Zeichen des Neuen in das Land setzen

Serie: Umland-Utopien (achte Folge) / Der Verein Energiedezent hat in kurzer Zeit die Region zwischen Wittstock und Kyritz zu einem Musterbeispiel für die Nutzung von regenerativen Energien gemacht / Erste Windkraftanlage Brandenburgs  ■ Von Gerd Nowakowski

Weit geht der Blick vom Hügel. Von oben kommt das sanfte Rauschen der sechzehn Meter langen Flügel, während hoch über dem fast vierzig Meter hohen Turm die Wolken vorbeihuschen. Einige hundert Meter entfernt drehen sich die Propeller von zwei weiteren Windkraftanlagen. Ab und zu surrt es, dann führt ein Motor den riesigen Propeller der veränderten Windrichtung nach.
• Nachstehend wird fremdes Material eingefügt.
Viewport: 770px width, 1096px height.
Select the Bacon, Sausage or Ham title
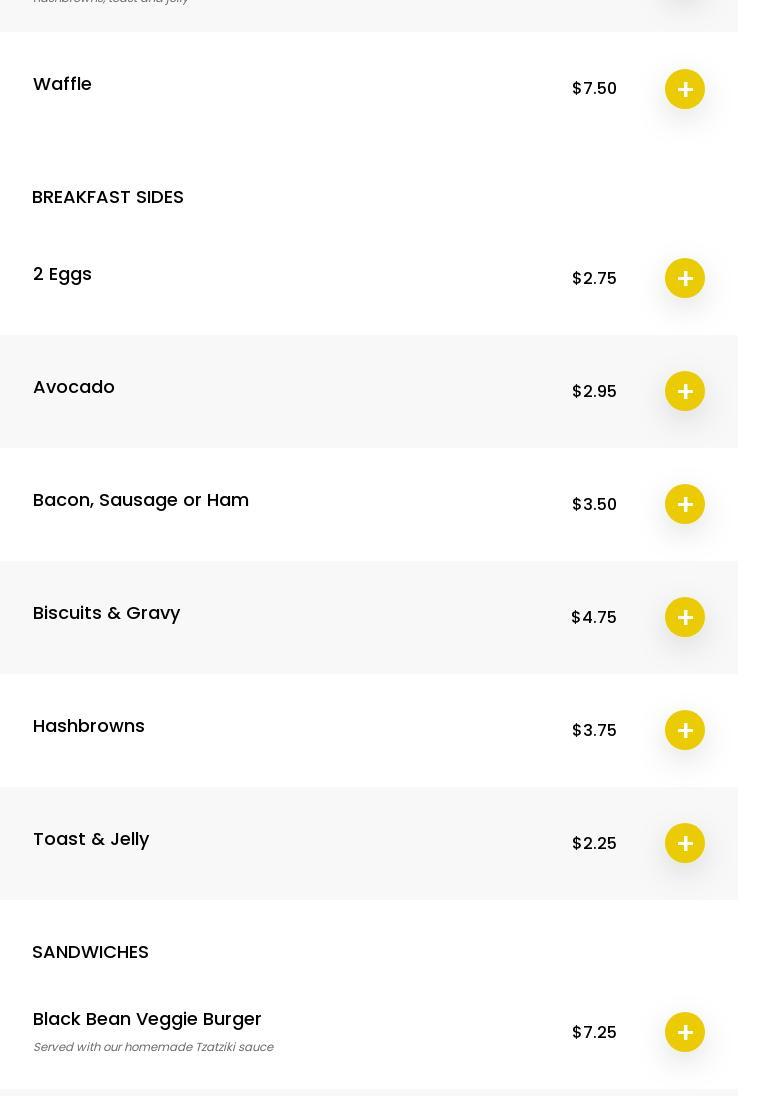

Ein Weißstorch schwebt in geringer Entfernung vorbei, und weiter oben zieht ein roter Milan ruhig seine Kreise. Unten steht Gert Großer und erzählt von diesem wunderbaren Gefühl, als die Anlage endlich lief. „Das hat was in Bewegung gebracht“, fügt der große, kräftige Mann mit der Vollglatze hinzu und verfolgt mit den Augen die großen Rotoren. Er weist in Richtung der Autobahn Berlin–Hamburg, die nahe an den Anlagen vorbeiführt. Rund 27.000 Menschen, so wissen sie von einer Verkehrszählung, fahren jeden Tag an den Rotoren vorbei. Auch das sei ein Grund gewesen, die allerersten Windkraftanlagen des Landes Brandenburg dorthin zu stellen, denn eigentlich waren die Windwerte im nahe gelegenen Warnsdorf noch ein wenig besser.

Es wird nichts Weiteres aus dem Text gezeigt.